Restate word for word the lines of the material below, from the line with "Open search from" to the line with "You are a computer-use agent. 1412x840", both lines included, and no others.

■ ■ ■ ■ ■

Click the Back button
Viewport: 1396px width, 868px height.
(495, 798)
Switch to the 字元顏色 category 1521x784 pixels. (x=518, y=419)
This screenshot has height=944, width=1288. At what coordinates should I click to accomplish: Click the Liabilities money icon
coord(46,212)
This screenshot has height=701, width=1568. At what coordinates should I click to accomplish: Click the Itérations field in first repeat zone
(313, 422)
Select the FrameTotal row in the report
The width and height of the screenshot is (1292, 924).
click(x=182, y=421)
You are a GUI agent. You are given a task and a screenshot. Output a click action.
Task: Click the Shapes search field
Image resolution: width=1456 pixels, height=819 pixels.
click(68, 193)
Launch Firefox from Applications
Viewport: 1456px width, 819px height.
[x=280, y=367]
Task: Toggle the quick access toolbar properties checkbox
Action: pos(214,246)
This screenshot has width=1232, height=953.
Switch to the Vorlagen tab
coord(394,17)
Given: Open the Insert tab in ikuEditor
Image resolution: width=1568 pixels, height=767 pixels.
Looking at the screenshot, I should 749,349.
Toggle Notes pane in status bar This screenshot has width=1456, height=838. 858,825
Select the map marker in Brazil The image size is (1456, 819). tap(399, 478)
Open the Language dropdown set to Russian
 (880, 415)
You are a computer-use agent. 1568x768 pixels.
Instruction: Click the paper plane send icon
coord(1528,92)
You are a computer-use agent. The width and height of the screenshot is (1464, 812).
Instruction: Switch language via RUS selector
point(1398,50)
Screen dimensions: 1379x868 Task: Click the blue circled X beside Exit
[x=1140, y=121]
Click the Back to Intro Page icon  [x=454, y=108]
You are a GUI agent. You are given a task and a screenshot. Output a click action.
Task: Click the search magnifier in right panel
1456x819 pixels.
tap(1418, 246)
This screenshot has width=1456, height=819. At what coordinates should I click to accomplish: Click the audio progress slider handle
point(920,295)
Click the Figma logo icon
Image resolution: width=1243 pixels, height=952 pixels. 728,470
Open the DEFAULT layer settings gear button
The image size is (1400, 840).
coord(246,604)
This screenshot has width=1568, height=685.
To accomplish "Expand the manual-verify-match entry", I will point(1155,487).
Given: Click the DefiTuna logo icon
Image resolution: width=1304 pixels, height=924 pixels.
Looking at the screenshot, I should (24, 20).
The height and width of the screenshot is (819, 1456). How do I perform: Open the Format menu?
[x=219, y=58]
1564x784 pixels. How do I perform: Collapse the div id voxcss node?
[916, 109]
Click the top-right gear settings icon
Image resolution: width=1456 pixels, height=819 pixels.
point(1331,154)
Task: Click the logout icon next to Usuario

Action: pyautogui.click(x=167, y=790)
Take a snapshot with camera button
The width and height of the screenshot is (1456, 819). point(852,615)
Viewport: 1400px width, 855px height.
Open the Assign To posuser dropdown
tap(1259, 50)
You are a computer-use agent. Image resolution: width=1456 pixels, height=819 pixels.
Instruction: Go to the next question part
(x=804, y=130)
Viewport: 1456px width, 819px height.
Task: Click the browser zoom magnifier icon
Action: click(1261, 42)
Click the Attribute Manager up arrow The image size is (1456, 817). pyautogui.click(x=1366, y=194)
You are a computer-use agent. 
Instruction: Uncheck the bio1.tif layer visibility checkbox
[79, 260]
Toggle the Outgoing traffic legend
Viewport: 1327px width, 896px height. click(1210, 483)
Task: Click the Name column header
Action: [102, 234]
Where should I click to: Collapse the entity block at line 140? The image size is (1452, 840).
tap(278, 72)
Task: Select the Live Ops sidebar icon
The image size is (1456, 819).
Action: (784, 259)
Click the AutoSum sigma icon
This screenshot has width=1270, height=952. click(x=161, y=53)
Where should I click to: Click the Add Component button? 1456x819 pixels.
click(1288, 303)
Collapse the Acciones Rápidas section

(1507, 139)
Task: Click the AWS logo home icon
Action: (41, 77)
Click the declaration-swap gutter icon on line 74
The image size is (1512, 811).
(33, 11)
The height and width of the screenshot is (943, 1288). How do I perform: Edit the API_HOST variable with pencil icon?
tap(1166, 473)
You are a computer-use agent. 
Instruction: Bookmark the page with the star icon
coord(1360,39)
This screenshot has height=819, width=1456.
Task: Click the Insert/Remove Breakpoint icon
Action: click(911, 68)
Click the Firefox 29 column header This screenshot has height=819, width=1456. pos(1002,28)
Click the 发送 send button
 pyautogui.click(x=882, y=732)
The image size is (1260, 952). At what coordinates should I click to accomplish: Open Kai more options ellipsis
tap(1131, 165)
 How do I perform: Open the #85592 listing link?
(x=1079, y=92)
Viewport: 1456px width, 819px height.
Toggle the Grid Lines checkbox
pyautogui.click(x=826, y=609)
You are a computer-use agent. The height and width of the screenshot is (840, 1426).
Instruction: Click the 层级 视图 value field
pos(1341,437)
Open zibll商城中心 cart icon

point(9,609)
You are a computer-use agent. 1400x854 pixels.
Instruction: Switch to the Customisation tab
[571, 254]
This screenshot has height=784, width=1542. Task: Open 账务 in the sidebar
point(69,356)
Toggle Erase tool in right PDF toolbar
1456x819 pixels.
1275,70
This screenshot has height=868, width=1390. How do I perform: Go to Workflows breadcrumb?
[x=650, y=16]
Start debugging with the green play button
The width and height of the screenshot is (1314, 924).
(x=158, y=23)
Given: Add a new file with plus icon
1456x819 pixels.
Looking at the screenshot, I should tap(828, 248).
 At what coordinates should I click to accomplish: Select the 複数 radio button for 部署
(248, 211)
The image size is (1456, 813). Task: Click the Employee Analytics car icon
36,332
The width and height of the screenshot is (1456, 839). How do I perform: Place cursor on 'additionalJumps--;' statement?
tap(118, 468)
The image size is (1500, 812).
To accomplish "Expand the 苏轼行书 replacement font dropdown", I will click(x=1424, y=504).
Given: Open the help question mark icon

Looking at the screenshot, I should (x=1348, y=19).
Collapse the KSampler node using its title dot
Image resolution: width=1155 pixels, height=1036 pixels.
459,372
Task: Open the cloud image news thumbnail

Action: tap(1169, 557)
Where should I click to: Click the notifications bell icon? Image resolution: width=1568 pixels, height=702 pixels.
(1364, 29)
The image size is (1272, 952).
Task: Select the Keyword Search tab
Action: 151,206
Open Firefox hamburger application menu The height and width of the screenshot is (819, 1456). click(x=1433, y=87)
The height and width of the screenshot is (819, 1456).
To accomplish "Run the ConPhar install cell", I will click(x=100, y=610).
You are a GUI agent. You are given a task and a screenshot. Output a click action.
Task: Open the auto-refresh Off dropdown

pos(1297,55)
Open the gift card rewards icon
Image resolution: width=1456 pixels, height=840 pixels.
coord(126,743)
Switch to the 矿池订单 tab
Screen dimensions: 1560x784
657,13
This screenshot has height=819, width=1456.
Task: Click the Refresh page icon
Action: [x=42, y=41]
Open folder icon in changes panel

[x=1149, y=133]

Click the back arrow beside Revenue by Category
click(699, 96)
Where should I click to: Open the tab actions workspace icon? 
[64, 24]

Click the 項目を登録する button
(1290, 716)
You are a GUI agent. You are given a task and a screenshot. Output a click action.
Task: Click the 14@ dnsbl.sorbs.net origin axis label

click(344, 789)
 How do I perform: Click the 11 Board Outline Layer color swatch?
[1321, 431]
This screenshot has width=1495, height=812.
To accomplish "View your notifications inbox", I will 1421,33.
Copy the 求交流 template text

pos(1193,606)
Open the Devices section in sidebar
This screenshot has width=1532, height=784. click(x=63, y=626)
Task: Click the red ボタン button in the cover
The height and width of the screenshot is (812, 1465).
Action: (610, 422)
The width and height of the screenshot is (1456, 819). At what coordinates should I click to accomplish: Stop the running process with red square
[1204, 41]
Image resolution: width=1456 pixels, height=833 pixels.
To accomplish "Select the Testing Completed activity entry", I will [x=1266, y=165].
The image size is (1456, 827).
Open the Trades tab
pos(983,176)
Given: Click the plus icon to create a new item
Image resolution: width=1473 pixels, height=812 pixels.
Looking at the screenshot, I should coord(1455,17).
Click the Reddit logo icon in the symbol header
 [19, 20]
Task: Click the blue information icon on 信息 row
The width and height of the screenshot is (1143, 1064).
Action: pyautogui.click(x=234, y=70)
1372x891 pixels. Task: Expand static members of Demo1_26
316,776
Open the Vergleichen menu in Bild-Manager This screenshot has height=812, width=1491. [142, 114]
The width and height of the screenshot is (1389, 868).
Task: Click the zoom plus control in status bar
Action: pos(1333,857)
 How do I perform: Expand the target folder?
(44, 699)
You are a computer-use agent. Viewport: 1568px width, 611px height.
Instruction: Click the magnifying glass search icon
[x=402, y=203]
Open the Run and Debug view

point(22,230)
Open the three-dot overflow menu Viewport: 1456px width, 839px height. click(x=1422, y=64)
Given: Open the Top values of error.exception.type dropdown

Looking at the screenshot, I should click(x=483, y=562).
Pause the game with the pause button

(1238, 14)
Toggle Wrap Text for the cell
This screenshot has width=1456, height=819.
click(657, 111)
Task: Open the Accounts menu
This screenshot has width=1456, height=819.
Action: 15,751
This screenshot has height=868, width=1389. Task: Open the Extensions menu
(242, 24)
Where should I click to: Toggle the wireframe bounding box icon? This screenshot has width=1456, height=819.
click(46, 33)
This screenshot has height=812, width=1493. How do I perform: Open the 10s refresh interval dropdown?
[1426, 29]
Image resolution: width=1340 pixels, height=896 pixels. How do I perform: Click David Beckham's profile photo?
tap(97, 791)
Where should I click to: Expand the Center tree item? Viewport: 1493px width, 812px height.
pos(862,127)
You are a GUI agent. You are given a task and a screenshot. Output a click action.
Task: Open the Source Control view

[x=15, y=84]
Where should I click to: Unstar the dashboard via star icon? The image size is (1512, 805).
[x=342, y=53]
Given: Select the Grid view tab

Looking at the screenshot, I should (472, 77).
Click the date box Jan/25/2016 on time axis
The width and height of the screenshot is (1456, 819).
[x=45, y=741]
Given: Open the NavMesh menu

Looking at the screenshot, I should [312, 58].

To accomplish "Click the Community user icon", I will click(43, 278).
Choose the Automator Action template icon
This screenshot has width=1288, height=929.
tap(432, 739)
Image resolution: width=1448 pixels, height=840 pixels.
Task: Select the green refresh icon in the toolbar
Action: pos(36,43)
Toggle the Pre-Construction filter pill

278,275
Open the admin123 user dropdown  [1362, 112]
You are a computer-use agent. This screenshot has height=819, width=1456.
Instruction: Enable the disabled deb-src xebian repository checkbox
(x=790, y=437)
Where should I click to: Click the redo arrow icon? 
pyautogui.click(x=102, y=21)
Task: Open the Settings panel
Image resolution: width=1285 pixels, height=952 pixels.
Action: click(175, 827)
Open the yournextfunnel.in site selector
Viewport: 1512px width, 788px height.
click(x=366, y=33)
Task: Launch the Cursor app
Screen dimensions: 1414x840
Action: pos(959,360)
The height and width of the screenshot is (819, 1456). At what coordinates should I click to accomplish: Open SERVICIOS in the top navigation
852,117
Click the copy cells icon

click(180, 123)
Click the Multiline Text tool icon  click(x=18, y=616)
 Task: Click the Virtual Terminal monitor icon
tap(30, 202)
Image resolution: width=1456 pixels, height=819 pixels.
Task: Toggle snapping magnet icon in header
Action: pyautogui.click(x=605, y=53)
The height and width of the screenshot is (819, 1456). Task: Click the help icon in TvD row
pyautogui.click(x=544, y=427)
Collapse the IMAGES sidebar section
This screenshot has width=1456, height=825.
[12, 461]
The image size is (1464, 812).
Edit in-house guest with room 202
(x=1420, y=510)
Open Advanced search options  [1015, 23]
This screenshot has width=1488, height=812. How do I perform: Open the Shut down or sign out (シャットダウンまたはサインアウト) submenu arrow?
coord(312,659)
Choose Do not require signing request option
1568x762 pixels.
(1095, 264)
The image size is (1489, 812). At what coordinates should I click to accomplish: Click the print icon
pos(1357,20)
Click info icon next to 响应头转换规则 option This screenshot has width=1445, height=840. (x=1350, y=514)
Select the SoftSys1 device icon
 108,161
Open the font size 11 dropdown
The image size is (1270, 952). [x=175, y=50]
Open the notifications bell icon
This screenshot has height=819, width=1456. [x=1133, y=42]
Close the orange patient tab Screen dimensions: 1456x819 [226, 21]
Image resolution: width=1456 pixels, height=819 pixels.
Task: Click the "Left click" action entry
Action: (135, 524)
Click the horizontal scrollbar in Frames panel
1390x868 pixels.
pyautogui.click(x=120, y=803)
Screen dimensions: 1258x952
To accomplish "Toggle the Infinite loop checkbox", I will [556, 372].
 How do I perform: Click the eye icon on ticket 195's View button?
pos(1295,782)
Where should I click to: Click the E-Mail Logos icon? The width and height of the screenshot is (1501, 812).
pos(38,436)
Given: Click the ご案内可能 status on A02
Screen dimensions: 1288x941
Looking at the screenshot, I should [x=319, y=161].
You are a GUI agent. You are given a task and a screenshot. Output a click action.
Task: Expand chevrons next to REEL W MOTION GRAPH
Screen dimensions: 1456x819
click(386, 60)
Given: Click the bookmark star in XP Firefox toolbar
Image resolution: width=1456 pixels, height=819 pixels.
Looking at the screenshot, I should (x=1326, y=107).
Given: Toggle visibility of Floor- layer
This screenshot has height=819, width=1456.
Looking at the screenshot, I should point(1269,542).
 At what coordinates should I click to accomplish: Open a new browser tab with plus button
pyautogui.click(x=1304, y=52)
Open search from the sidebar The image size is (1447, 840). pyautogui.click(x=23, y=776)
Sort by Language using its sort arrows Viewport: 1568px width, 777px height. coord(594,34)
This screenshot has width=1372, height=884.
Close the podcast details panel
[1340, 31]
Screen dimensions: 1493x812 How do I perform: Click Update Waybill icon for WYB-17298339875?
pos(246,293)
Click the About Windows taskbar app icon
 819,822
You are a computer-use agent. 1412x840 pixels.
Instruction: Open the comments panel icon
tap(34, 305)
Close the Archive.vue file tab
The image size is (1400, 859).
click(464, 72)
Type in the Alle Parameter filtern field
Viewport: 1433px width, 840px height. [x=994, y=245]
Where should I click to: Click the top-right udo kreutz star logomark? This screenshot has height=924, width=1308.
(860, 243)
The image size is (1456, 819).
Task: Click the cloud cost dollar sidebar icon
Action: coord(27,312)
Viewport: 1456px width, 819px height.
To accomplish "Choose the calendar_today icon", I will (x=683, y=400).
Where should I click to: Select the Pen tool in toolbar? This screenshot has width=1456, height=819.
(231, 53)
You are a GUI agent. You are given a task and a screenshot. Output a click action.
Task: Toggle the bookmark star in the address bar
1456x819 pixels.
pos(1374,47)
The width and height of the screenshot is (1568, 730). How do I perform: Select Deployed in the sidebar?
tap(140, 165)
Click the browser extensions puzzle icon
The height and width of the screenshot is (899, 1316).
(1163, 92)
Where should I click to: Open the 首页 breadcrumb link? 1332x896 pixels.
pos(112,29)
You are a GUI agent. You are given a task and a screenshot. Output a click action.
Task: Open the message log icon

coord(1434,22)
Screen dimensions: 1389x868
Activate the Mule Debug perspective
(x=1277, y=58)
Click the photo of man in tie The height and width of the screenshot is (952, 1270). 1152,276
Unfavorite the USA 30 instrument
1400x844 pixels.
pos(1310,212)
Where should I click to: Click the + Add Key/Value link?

■ ■ ■ ■ ■

→ SOLUTION TO THE PROBLEM:
Open search from the sidebar The image size is (1447, 840). pyautogui.click(x=23, y=776)
Sort by Language using its sort arrows Viewport: 1568px width, 777px height. coord(594,34)
This screenshot has width=1372, height=884.
Close the podcast details panel
[1340, 31]
Screen dimensions: 1493x812 How do I perform: Click Update Waybill icon for WYB-17298339875?
pos(246,293)
Click the About Windows taskbar app icon
 819,822
You are a computer-use agent. 1412x840 pixels.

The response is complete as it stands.